Fechamento de empresa

Paulo Toledo
| Tempo de leitura: 2 min

Batavo mantém fechamento da unidade Bauru

Batavo mantém fechamento da unidade Bauru

Texto: Paulo Toledo

A Batavo vai, mesmo, encerrar as atividades do centro de distribuição que mantém em Bauru, apesar dos esforços que a administração Nilson Costa fez para tentar reverter o quadro. Na manhã de ontem, o secretário de Desenvolvimento, Roberto Rufino, 62 anos, conversou, por quase 50 minutos, por telefone, com Arthur Voorsluys, o diretor da empresa que está responsável pelo projeto de mudança para Jundiaí, e recebeu a confirmação do fechamento.

De acordo com Rufino, Voorsluys disse que a questão do fechamento se deve, única e exclusivamente, à questão mercadológica e de planejamento econômico da empresa. Ele reafirmou que os problemas com a via de acesso ao prédio ocupado pela Batavo, na marginal da avenida Elias Miguel Maluf, não tem a ver com a mudança. Ontem, a Prefeitura começou a realizar um trabalho daquela rua.

Voorsluys confirmou para Rufino que Bauru perderá, mesmo a arrecadação de ICMS, estimada em R$ 2,4 milhões por ano. Segundo ele, todas as emissões de notas fiscais serão centralizadas na sede da cooperativa, no Estado do Paraná, que fará o atendimento da região.

O diretor da Batavo disse ao secretário que parte dos 90 trabalhadores da unidade de Bauru será transferida para Jundiaí, enquanto a empresa manterá na cidade uma estrutura para atendimento aos varejistas.
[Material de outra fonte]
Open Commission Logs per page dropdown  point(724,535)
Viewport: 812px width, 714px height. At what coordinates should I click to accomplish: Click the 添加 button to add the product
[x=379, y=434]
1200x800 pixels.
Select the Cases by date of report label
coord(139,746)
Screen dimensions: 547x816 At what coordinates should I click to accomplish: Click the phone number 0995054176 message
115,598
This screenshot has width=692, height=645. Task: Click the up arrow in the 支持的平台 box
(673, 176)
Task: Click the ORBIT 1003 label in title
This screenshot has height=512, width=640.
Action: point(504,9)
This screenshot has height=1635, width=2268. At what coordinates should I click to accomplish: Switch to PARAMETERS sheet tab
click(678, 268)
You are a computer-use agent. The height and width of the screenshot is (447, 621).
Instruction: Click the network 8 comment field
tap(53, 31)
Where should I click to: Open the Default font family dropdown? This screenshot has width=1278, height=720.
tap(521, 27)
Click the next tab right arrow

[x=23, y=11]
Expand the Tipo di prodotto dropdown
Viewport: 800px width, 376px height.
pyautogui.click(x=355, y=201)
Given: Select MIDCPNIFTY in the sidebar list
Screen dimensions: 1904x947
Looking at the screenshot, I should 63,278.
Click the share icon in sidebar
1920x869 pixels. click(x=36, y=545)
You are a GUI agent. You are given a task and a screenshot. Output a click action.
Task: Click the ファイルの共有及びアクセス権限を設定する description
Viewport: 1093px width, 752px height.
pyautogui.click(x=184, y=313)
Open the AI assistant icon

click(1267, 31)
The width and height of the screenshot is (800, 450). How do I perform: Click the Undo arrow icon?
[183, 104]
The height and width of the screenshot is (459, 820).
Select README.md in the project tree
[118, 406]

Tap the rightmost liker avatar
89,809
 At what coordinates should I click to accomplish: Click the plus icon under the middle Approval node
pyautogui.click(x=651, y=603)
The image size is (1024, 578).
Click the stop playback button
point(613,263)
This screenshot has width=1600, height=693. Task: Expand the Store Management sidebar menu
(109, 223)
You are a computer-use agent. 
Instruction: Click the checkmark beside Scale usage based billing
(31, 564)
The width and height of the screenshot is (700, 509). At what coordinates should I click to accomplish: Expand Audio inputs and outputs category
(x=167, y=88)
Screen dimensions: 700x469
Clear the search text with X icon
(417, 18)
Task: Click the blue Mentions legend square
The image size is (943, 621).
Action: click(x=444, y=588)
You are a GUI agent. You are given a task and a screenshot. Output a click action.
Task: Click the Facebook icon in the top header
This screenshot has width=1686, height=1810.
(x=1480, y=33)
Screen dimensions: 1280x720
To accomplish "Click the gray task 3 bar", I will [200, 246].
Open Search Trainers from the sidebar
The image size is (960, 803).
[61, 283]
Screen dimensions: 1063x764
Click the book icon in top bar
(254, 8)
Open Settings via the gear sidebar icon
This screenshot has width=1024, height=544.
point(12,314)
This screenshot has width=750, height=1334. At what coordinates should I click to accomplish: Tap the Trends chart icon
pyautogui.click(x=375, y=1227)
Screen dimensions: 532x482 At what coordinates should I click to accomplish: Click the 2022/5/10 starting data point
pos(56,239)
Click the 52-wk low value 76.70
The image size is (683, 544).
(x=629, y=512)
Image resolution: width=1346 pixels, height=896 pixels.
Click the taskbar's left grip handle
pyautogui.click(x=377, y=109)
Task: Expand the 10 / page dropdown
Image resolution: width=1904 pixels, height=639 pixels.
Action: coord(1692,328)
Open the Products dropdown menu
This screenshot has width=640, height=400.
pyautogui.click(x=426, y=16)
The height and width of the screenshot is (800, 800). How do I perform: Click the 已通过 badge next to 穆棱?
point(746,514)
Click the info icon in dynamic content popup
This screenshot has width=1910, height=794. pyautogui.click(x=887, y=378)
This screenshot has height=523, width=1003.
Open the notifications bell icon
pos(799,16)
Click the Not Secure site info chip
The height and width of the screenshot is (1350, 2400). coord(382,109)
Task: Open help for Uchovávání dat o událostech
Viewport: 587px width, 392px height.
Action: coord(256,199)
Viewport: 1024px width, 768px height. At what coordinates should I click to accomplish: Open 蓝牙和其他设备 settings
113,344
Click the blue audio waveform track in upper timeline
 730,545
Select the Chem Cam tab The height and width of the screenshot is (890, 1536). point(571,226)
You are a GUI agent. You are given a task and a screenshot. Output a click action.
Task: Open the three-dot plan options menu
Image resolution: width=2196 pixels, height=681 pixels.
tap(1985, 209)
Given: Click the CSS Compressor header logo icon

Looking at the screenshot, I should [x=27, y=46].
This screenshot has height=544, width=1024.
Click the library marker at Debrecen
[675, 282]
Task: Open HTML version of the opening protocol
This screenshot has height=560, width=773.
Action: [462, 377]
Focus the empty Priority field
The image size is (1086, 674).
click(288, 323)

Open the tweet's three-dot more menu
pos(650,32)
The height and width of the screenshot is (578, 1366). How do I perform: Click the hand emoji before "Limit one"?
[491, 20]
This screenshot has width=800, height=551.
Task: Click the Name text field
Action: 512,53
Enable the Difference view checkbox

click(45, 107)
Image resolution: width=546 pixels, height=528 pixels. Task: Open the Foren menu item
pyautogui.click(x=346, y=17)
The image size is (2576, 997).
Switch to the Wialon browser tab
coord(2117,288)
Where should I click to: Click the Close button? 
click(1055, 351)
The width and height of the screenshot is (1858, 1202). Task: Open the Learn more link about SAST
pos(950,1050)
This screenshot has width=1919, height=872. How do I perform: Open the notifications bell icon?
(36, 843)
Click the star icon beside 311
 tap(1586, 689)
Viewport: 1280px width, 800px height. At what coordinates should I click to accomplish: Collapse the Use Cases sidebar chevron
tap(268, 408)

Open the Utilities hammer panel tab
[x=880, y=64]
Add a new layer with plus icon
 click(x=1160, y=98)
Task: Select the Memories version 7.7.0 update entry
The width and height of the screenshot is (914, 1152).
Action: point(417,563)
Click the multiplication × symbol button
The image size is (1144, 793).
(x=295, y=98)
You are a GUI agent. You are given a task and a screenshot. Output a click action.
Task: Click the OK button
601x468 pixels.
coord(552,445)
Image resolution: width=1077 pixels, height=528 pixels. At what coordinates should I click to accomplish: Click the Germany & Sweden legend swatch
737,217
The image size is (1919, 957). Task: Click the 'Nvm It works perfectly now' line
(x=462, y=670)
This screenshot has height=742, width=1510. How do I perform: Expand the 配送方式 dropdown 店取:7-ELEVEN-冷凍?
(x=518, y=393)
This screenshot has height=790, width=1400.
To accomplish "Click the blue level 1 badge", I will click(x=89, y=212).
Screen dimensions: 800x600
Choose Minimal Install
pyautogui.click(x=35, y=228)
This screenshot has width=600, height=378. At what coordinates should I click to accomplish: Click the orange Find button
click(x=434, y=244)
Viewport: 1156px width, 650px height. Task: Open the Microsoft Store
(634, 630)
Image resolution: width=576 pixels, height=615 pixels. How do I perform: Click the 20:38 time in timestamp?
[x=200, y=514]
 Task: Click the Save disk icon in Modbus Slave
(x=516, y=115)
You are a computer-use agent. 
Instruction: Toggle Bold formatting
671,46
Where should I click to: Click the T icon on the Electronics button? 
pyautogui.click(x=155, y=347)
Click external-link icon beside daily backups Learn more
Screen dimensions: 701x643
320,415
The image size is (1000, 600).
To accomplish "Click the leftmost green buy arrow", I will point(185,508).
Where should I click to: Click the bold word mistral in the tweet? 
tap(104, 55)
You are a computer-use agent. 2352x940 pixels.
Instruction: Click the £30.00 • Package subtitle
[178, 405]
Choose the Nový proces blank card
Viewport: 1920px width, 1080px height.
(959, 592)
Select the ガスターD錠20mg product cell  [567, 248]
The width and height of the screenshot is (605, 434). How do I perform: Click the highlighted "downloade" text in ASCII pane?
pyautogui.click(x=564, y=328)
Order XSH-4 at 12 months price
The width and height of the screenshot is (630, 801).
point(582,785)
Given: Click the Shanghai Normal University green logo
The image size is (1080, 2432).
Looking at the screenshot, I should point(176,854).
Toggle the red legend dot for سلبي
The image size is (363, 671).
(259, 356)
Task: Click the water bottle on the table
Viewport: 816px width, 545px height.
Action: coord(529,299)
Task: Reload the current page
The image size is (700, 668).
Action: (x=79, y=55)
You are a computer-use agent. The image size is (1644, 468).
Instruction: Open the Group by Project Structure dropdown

A distribuição será concentrada na cidade de Jundiaí, onde existe um moderno centro de distribuição da Parmalat, com 10 mil metros quadrados. No ano passado a multinacional italiana comprou o controle acionário da Batavo. Naquela cidade a Parmalat faz a distribuição nacional de seus produtos.

Oferta

No contato com Voorsluys, Rufino, com autorização do prefeito Nilson Costa, ofertou à Parmalat uma área para que a empresa possa montar um novo centro de distribuição, que atenderia a região Noroeste do Estado e ainda o Centro-Oeste do Brasil (Mato Grosso e Mato Grosso do Sul) e que serviria, ainda, como porta de entrada para o Mercosul, em razão da proximidade com a hidrovia Tietê-Paraná.

O diretor da Batavo disse que levaria a oferta para a diretoria da Parmalat e, segundo Rufino, teria sinalizado satisfação com a oferta.